Please duplicate the passage from the cruise account below, starting with "We decided to" and going on through "arrive in Alexandria.".

◆ Excerpted passage:
____________________

Sunday, March 8, 2009 finally arrived. The day we'd been planning for almost a year was upon us. There were times when I didn't think my countdown clock on Cruise Critic would ever break 300. We slept late, mainly because we'd been out late, and so missed the breakfast buffet. But there were still plenty of food left. We took our food back to our room and ate on our balcony, where we were treated to a parade of antique automobiles down La Rambla. I don't know what the occasion was but we saw some beautiful classic cars. There must have been well over one hundred of them. The hotel has a left-luggage storage area, so we left our bags there and set off to do a little bit more exploring of the city before heading to the port. It was another gorgeous day in Spain, er, Cataluña. We walked down La Rambla this time, to the Christopher Columbus statue. Columbus sits atop a tall column, in many ways reminiscent of Nelson's statue in Trafalgar Square. He's pointing west, as if to say, "the gold's that way, boys." We walked around the marina area and found a spot where we actually saw the Norwegian Jade, away in the distance. That was an exciting moment and prompted us to walk back to the hotel to collect our luggage.
We decided to take a taxi from the hotel. More adventurous members of our roll call who were staying at the Continental opted to walk down La Rambla and take a bus to the port from the Columbus statue. Personally, I think that dragging a suitcase down La Rambla on a Sunday should qualify as an Olympic Event.
Within minutes of being picked up by our taxi at two p.m., we were at the port. Check-in was a breeze, the easiest we've ever experienced. I must say we were very disappointed that the Captain wasn't there to personally greet us. Just kidding. Incidentally, the ship opened for boarding at noon. When you check in, you'll leave your passport at the check-in desk in order for the ship to obtain your Egyptian visa. It will be returned to you the day before you arrive in Alexandria.
As we boarded we were treated to champagne. I got a good laugh when I heard a man behind us exclaim, "I ain't never had champagne before." I am not making this up. My initial impression of Jade is quite favorable. It's obvious she's new construction (two-years-old in ship terms makes her a newborn). She's clean and polished, though the Hawaiian motif does seem a bit odd, given her current location. But it's not bad. After the champagne we made our way to our cabin, which was already available. On our previous cruise aboard the Sun, we'd had to wait for a couple of hours before our cabin was ready. Before we entered the room, we met our cabin stewards, Armel and Raymundo, both from the Philippines. They did a great job for us the entire cruise. Both were extremely friendly and polite, and they kept our stateroom spotless.

____________________

◆ Supplied material:
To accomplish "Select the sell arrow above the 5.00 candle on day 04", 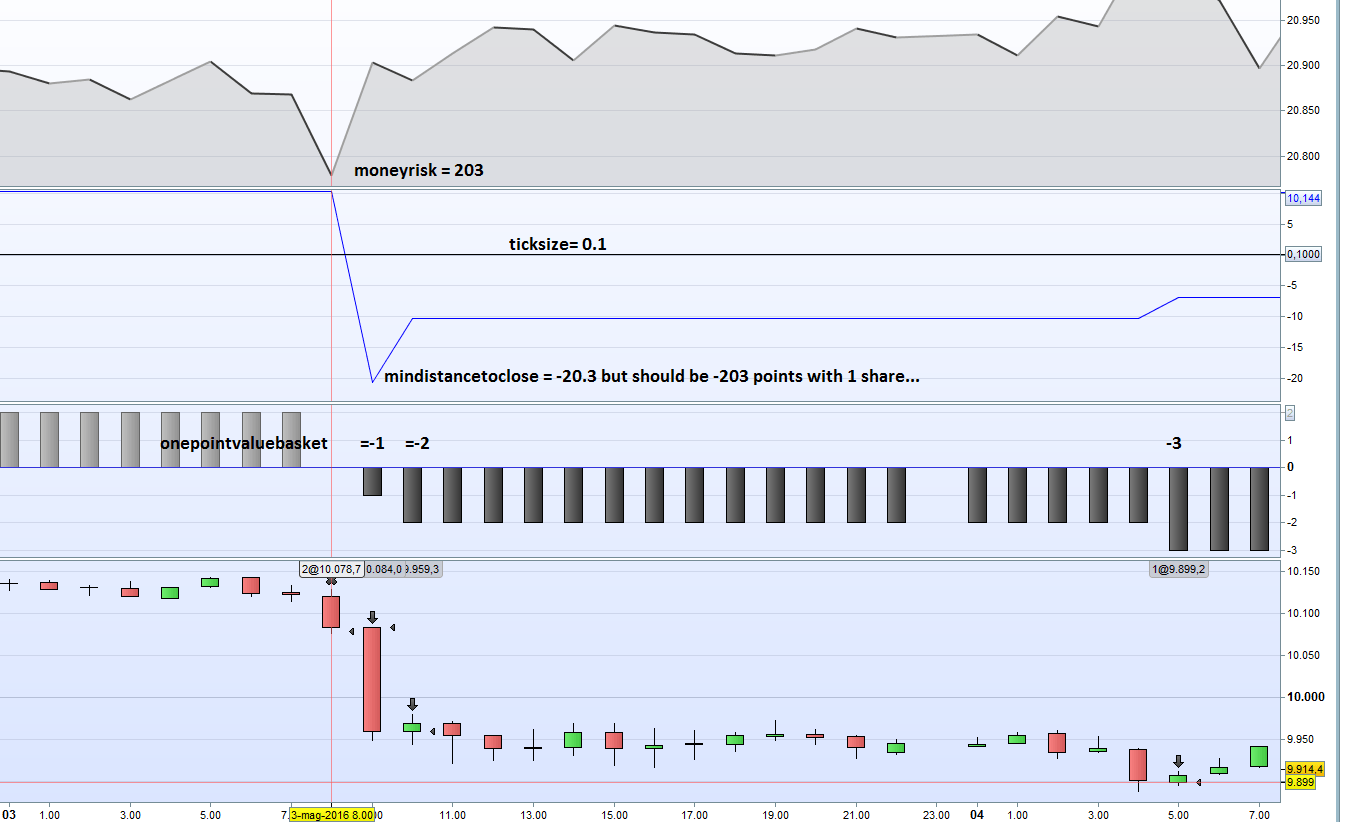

____________________

◆ Exercise solution:
We decided to take a taxi from the hotel. More adventurous members of our roll call who were staying at the Continental opted to walk down La Rambla and take a bus to the port from the Columbus statue. Personally, I think that dragging a suitcase down La Rambla on a Sunday should qualify as an Olympic Event.
Within minutes of being picked up by our taxi at two p.m., we were at the port. Check-in was a breeze, the easiest we've ever experienced. I must say we were very disappointed that the Captain wasn't there to personally greet us. Just kidding. Incidentally, the ship opened for boarding at noon. When you check in, you'll leave your passport at the check-in desk in order for the ship to obtain your Egyptian visa. It will be returned to you the day before you arrive in Alexandria.